#### Trecho do texto
_ _ _ _ _ _ _

Até quando feridas e desarmonias coletivas seguirão sendo distorcidas em desequilíbrios/doenças individuais?
Não só os conceitos utilizados na psiquiatria são institucionalmente racistas, mas também, através do processo de “psicologização”, problemas que são sócio-políticos convertem-se em problemas psicológicos. As consequências devastadoras do racismo e da discriminação, juntamente com as desigualdades persistentes e generalizadas na sociedade, são transformadas em transtornos mentais que necessitam de “cuidados de saúde mental” em vez de ação política.
Sami Timimi
Em seu livro A FAMÍLIA DE QUE SE FALA E A FAMÍLIA DE QUE SE SOFRE 8ªED. (2005), Gaiarsa se expôs à revolta de grupos que cantam e decantam concepções idealizadas e incongruentes com as práticas dos núcleos familiares, propondo críticas e reposicionamentos em torno, sobretudo, das pressões às quais as crianças são expostas em meio aos conflitos parentais.

_ _ _ _ _ _ _

#### Enunciado da tarefa
Dê continuidade ao trecho sobre psiquiatria, racismo e conflitos familiares, começando depois da última frase apresentada. As entradas não têm nenhum papel nesta tarefa.

Itens armazenados de uma coleção:
_ _ _ _ _ _ _

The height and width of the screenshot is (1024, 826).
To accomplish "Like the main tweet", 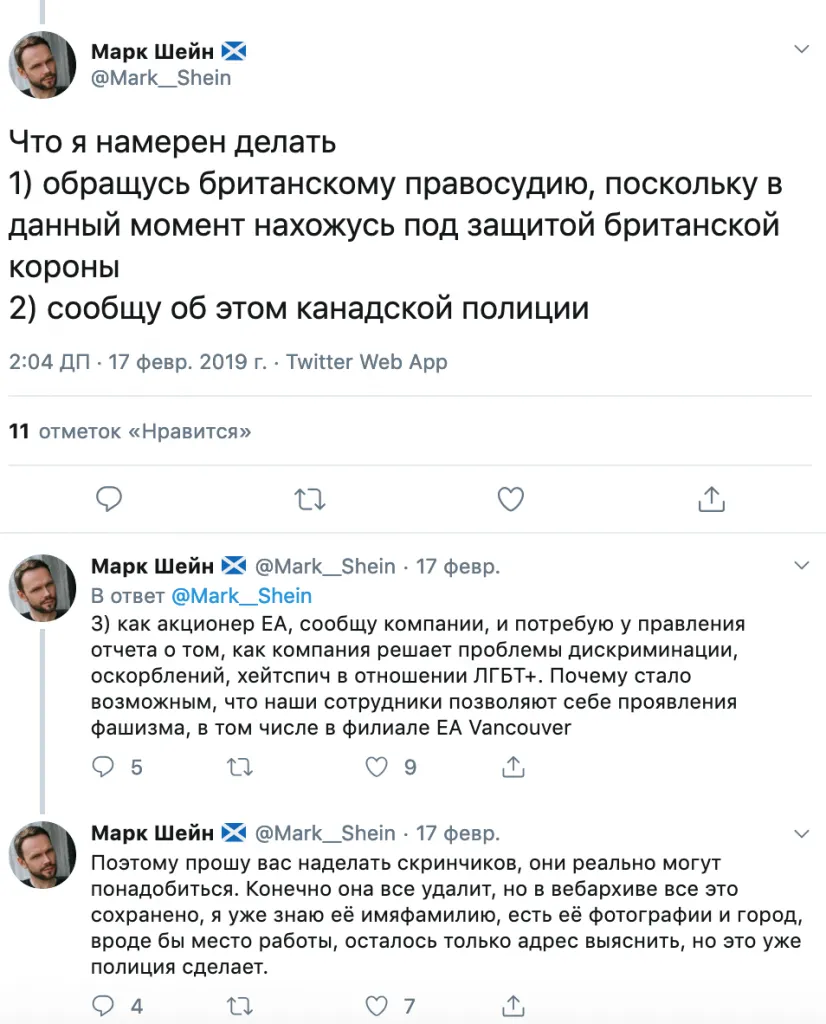I will tap(511, 498).
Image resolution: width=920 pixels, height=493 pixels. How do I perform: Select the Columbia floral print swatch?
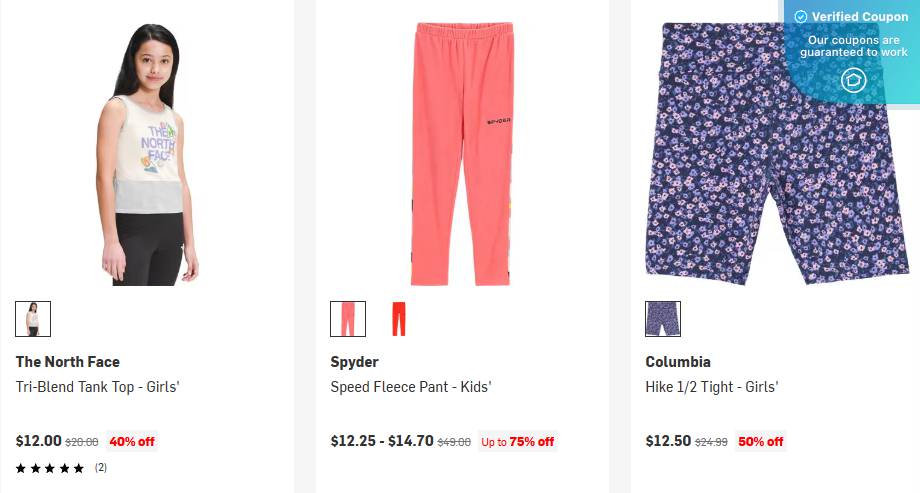tap(663, 319)

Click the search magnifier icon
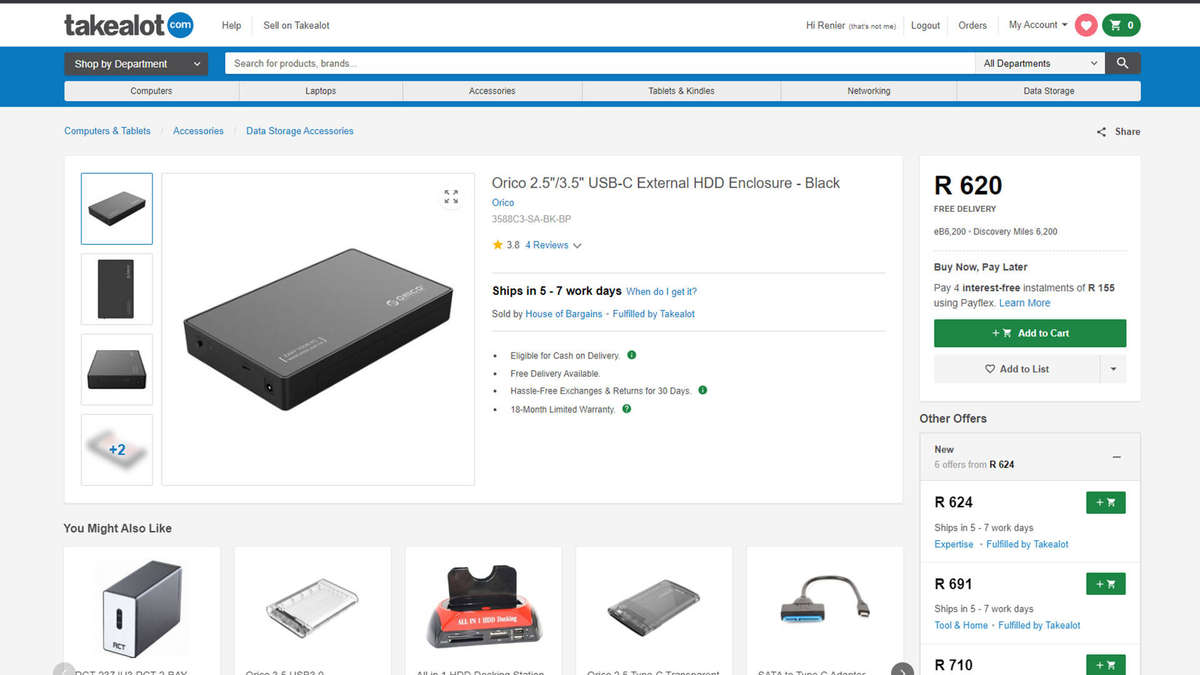(x=1122, y=62)
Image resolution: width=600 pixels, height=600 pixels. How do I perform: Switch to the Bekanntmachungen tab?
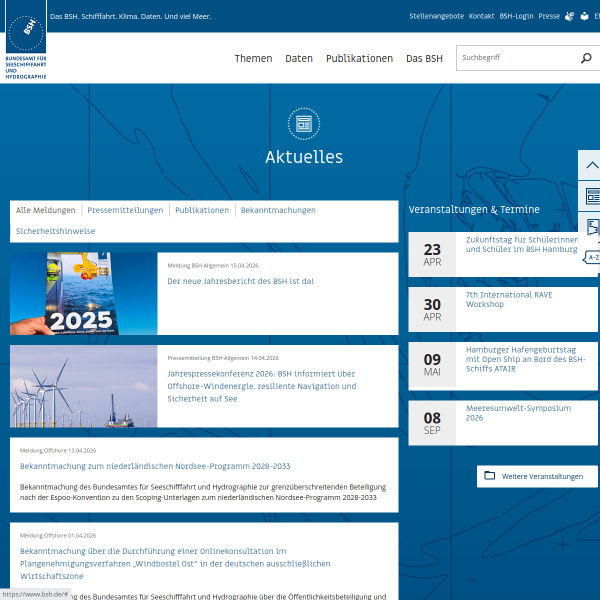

_ _ _ _ _ _ _

#### Resposta
Alegando que, na qualidade de primeira instituição na qual convivemos, a família ‘está, deveras, muito longe de ser o melhor lugar do mundo para o desenvolvimento dos seres humanos’, o médico contribuiu com estímulos para que não “cancelemos” conversas que precisam ser encaradas.
A boa notícia é que, se há mais de 40 anos atrás um tratado sobre a fofoca era motivo de estranhamento por parte da comunidade científica, de 2007 a 2010, últimos anos de vida de Gaiarsa, Martinho Braga Batista e Silva, do Instituto de Medicina Social (Universidade do Estado do Rio de Janeiro), aprofundou-se na atmosfera fofoqueira por meio do artigo DE PACIENTE A CAUSO: UMA ETNOGRAGIA COM EGRESSOS DE INTERNAÇÃO PSIQUIÁTRICA.
Entre boatos, fofocas, calúnias, difamações, pós-verdades, casos, causos e causas, sobrenomes e apelidos, necessitadas de promoção de Saúde, pessoas se deparam com equipes antiéticas e convivas multiplicadores de velhas indignidades que oprimem.
Os limites das resiliências se rompem e os ciclos de múltiplas violências se reafirmam cada vez mais robustos.
Distorções comunitárias, comportamentos manicomiais e necropolíticas tendem a corroer os direitos humanos de quem, no enfrentamento das injustiças sociais, ao colocar em exercício a própria cidadania e recorrer às coletividades, flagra-se tratado (a) (e) como objeto de escárnio e de desqualificação.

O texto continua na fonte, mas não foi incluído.